Writing Open City, I could not tailor it for a market as I could not imagine that market. It gave me utter freedom. (I adore this sense of freedom to write what one wants, craves)
I write every book as though it is going to be my last.
How do you become ‘you’ inside your work? That’s my voice – that’s interesting. That’s who I turned out to be.
On reviewing (this is my raison d’etre on this blog!!!!): I am writing an account of what I love. I’m an enthusiast. I give an account, so that if you don’t already love it, you might have a chance to. (he is not drawn to negative criticism)
All terrain retains some ghostly memory of the things they have endured.
Any great city is a burial ground for people who have largely been forgotten. (the dispossessed)
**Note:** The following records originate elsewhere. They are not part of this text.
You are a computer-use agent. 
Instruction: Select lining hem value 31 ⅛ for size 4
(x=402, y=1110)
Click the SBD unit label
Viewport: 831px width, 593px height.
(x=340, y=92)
( I loved hearing the drone tweets written Post 9/11 where he took the first line of a classic book and then introduced bombs and devastation. Like Teju said, both funny and cripplingly serious.)
(He talked about the pleasure of writing / reading work that ultimately consoles as well as unsettles.)
Theory is like haute couture – you laugh at it now and five years later it hits the streets.
I am fond of Iceland, Switzerland and new Zealand as they are diametrically opposed to what I know.
This sequence of severed quotes barely touch upon the joy of being there. It was over in a flash.